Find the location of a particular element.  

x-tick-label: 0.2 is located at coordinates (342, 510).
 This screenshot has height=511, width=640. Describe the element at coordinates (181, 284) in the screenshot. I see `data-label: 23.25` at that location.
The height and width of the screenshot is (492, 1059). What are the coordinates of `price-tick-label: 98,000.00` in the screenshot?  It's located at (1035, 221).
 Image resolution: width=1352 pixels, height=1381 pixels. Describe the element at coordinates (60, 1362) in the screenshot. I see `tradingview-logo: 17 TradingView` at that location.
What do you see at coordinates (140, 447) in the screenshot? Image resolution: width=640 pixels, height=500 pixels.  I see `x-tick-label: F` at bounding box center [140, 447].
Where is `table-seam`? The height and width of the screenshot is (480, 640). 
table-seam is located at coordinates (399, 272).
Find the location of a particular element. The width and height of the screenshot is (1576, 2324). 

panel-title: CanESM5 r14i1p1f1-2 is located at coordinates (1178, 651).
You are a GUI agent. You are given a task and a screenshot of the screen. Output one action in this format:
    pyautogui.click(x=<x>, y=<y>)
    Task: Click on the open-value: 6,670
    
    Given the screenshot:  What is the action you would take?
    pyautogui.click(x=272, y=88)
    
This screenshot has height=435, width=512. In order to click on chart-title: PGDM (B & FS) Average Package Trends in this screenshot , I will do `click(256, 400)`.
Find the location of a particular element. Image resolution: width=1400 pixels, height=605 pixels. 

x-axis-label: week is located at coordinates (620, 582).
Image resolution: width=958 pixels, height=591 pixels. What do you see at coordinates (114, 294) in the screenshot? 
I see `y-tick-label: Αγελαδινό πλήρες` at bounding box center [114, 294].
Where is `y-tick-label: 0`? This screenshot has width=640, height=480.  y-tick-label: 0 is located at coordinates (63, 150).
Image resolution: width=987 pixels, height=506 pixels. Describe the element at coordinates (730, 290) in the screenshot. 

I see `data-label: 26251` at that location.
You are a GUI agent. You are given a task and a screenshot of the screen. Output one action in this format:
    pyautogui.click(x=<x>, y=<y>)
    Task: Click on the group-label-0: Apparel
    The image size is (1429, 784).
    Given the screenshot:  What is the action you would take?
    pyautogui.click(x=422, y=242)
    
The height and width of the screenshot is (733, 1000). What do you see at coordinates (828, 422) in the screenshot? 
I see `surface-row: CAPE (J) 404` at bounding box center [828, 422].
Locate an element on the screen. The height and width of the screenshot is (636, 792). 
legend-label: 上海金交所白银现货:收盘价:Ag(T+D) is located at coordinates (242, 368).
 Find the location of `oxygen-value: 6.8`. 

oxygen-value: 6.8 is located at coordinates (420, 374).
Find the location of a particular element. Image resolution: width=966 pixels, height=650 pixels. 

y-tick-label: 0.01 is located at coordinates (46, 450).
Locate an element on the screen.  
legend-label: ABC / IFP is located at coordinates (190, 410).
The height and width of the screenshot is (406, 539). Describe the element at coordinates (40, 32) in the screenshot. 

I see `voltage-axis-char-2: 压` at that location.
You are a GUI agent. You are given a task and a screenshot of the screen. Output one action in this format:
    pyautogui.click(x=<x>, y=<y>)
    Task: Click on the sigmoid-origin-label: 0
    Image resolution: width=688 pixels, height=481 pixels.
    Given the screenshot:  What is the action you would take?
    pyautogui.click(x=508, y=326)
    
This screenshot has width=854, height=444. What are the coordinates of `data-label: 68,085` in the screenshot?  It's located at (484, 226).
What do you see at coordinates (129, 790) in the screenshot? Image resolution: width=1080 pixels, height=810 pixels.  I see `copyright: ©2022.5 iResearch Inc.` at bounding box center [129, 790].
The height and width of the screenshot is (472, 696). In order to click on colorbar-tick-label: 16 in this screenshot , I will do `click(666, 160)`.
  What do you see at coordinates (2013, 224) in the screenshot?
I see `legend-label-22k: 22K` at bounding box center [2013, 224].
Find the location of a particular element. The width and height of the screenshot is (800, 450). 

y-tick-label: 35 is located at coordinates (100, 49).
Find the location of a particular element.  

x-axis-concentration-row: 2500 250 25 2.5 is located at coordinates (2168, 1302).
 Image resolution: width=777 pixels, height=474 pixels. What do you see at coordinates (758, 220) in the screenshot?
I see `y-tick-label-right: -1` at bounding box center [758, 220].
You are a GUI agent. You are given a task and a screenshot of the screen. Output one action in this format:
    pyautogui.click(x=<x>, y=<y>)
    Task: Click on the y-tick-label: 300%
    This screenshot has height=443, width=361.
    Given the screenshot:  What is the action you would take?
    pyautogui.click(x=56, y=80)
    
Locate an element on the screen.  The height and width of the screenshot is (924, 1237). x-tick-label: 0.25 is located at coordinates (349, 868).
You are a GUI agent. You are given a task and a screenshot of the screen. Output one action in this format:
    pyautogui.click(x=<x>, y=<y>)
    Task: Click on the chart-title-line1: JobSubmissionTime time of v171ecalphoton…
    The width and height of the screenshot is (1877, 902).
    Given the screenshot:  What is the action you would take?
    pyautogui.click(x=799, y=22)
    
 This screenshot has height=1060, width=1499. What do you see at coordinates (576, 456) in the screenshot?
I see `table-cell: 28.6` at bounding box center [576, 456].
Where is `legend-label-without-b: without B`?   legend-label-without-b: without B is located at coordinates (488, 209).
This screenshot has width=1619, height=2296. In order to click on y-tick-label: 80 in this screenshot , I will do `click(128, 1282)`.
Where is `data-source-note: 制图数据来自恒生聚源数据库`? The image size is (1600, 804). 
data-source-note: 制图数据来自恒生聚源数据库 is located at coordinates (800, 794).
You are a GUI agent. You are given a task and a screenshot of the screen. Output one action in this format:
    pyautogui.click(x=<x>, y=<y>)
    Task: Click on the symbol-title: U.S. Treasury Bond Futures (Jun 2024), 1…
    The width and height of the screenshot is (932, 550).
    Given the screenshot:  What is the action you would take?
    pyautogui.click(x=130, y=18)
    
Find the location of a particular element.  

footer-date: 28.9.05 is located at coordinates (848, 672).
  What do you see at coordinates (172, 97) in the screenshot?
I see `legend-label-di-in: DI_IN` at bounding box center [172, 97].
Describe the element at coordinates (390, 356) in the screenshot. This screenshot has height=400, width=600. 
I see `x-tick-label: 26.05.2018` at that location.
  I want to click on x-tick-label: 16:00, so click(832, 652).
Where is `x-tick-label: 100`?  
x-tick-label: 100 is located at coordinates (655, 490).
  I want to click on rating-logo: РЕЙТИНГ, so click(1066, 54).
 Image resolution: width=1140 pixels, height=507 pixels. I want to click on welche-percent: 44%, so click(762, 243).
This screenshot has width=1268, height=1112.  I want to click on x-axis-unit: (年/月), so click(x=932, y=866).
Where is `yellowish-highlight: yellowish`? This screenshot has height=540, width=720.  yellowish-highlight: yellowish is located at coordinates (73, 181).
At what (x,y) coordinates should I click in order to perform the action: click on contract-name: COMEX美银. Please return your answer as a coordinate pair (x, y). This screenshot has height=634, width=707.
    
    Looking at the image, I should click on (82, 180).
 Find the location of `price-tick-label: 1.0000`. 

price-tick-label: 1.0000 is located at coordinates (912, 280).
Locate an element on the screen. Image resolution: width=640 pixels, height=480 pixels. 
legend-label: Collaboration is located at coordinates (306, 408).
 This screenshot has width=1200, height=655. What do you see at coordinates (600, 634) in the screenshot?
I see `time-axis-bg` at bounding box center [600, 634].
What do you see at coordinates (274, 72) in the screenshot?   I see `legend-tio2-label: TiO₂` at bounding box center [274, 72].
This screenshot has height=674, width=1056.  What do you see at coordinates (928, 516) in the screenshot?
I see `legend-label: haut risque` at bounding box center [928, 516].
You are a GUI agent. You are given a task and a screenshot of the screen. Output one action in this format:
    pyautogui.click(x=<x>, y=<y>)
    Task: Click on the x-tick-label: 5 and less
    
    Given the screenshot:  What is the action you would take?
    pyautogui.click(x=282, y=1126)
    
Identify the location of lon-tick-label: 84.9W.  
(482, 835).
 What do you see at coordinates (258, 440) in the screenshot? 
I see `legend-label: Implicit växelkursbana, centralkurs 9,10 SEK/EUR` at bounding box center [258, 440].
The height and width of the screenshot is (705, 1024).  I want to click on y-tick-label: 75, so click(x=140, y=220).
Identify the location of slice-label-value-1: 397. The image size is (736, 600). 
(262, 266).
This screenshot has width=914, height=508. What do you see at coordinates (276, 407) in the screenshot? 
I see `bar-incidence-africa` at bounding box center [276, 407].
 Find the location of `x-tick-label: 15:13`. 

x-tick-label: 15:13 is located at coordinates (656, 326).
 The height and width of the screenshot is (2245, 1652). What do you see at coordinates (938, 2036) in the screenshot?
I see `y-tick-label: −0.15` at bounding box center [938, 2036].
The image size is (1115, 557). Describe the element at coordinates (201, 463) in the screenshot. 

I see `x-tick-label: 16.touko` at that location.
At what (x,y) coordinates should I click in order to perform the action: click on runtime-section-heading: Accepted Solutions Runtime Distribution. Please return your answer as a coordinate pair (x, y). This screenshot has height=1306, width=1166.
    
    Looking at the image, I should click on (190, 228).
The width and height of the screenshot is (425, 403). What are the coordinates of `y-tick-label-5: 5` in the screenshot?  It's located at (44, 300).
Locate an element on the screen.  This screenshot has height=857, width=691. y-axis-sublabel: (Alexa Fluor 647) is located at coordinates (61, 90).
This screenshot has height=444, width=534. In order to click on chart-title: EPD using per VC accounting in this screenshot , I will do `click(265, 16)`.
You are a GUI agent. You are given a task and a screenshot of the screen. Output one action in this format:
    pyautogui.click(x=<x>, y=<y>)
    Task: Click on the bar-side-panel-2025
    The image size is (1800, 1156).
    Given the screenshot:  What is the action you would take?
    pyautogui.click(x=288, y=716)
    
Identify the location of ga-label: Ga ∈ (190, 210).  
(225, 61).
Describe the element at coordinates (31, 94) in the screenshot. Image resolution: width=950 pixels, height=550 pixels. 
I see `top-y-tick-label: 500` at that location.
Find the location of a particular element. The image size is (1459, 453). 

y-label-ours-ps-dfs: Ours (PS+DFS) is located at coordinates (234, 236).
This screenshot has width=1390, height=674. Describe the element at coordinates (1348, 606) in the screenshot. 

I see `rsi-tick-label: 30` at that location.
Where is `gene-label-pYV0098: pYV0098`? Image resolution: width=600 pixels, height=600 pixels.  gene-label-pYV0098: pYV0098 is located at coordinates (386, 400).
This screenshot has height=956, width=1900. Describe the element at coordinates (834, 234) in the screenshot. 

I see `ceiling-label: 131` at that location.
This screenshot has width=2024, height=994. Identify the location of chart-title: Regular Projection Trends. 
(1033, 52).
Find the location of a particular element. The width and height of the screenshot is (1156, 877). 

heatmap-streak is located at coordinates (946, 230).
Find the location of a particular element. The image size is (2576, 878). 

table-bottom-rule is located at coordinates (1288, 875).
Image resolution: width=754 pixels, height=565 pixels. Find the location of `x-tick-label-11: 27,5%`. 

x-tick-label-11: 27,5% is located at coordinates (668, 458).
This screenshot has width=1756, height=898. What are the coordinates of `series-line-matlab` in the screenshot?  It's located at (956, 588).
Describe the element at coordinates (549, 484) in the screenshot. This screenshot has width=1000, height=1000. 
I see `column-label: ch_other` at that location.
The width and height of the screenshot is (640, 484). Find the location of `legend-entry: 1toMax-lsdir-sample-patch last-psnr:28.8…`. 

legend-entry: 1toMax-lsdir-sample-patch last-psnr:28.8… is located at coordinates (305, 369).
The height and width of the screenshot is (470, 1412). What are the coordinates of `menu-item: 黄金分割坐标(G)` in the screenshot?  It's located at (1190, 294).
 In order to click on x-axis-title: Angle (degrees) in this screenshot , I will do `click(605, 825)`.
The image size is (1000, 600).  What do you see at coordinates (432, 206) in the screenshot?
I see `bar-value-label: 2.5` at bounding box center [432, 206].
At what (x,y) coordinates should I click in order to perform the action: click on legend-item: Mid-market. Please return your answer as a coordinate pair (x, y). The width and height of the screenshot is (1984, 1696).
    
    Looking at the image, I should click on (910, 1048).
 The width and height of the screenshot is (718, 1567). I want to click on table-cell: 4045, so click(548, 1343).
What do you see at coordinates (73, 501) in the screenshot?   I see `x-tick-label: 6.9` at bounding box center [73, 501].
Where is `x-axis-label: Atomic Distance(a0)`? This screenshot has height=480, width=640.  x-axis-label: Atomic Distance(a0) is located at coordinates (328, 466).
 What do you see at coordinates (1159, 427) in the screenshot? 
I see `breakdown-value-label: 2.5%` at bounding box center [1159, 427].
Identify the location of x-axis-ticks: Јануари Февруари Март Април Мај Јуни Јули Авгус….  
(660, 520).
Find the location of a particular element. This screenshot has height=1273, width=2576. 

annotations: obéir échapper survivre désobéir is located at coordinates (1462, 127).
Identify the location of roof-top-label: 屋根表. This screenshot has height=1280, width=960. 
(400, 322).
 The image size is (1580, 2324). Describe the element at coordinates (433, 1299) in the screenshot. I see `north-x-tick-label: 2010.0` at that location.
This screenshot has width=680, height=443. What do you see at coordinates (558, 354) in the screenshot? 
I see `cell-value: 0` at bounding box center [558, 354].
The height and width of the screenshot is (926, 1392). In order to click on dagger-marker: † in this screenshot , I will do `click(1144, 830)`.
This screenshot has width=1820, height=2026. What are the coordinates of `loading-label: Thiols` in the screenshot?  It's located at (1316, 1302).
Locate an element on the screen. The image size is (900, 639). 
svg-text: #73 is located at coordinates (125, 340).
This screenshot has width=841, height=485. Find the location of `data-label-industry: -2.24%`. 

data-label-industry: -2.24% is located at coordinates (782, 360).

──────────

TASK DETAILS: Copy out every line in the entries above that contains the string "note".

RESULT BELOW:
Where is `data-source-note: 制图数据来自恒生聚源数据库`? The image size is (1600, 804). 
data-source-note: 制图数据来自恒生聚源数据库 is located at coordinates (800, 794).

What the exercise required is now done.